About this exercise - Pull every line that includes the word "showing" out of the data below and copy it.

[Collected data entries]
==============================

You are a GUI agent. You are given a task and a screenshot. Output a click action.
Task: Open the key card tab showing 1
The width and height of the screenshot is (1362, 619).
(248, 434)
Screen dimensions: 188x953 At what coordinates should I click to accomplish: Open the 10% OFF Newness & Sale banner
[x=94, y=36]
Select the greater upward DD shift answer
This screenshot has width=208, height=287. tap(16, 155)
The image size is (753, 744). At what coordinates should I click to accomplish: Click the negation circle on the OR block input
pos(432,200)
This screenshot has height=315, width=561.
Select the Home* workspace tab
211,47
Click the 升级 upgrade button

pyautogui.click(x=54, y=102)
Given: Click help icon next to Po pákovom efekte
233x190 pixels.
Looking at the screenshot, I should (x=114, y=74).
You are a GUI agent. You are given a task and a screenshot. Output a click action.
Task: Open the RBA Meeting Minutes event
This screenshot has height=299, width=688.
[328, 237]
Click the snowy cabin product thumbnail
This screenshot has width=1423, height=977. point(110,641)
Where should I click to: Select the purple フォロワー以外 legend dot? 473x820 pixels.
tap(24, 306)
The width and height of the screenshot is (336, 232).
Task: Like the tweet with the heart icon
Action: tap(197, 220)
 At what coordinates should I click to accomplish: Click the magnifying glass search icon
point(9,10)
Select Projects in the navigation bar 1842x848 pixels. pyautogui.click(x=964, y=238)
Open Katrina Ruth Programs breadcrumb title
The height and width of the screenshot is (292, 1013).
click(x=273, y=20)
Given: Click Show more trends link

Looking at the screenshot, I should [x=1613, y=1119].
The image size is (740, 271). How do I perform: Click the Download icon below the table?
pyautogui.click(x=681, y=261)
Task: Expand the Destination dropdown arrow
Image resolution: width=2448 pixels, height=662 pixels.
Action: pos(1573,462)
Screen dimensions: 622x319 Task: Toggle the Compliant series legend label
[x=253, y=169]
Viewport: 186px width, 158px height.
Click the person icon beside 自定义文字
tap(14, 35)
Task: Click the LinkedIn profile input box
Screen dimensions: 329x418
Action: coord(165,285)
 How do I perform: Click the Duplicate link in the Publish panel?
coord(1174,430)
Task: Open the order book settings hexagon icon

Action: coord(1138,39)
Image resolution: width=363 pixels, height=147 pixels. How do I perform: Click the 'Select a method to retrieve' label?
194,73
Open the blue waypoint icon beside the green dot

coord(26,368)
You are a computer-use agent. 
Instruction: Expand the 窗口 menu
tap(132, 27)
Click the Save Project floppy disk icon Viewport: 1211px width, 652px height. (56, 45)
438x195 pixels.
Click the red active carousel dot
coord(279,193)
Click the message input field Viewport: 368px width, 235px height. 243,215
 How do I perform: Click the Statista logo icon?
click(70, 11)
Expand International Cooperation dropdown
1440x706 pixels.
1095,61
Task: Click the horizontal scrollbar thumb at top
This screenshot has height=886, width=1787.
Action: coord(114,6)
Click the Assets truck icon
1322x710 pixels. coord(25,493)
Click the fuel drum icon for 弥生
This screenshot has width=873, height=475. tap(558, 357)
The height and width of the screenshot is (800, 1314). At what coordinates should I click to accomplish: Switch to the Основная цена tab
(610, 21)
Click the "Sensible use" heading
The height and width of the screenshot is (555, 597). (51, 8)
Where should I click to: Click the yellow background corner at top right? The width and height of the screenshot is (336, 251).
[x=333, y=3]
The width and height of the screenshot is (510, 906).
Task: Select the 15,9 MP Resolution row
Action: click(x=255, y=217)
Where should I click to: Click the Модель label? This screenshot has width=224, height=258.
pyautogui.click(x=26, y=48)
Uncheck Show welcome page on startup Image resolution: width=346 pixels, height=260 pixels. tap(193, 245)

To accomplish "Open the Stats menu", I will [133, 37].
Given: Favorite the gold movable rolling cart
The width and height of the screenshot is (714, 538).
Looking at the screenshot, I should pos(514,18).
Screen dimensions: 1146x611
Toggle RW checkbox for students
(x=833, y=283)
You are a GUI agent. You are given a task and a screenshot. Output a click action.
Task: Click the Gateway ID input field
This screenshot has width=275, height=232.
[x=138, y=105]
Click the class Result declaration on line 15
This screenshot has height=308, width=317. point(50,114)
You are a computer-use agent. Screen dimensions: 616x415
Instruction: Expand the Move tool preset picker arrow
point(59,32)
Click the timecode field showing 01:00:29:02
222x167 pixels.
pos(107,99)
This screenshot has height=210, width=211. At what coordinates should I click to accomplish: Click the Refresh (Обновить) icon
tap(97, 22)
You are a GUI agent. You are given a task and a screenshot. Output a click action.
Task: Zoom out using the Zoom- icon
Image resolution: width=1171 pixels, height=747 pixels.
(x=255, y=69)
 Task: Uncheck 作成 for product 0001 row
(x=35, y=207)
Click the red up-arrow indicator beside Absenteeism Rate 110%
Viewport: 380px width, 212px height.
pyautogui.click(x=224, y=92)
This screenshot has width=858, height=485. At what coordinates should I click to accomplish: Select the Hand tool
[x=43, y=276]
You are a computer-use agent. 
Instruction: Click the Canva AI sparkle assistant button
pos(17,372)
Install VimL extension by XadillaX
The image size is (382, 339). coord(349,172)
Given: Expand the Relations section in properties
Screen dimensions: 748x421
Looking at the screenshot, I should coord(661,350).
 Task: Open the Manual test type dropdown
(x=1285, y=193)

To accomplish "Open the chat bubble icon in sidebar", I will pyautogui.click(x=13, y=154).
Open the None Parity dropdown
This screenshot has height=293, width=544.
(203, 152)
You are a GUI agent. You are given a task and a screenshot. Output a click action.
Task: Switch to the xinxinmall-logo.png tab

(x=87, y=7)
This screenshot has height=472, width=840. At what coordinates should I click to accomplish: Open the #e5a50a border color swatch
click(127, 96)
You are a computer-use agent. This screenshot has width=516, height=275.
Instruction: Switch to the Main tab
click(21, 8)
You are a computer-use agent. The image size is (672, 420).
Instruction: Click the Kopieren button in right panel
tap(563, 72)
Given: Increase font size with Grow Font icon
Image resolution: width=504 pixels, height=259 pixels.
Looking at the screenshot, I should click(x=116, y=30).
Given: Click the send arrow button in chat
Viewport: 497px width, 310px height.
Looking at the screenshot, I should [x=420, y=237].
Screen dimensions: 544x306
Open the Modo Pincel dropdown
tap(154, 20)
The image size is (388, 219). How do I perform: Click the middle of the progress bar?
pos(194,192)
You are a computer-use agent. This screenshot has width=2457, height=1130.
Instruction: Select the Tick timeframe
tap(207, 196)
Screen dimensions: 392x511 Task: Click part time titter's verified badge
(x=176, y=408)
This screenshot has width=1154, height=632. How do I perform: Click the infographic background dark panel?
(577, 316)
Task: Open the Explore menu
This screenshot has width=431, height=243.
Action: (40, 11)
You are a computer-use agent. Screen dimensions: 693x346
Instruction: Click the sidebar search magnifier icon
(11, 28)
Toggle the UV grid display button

==============================

Response area -
Task: Open the key card tab showing 1
Click the timecode field showing 01:00:29:02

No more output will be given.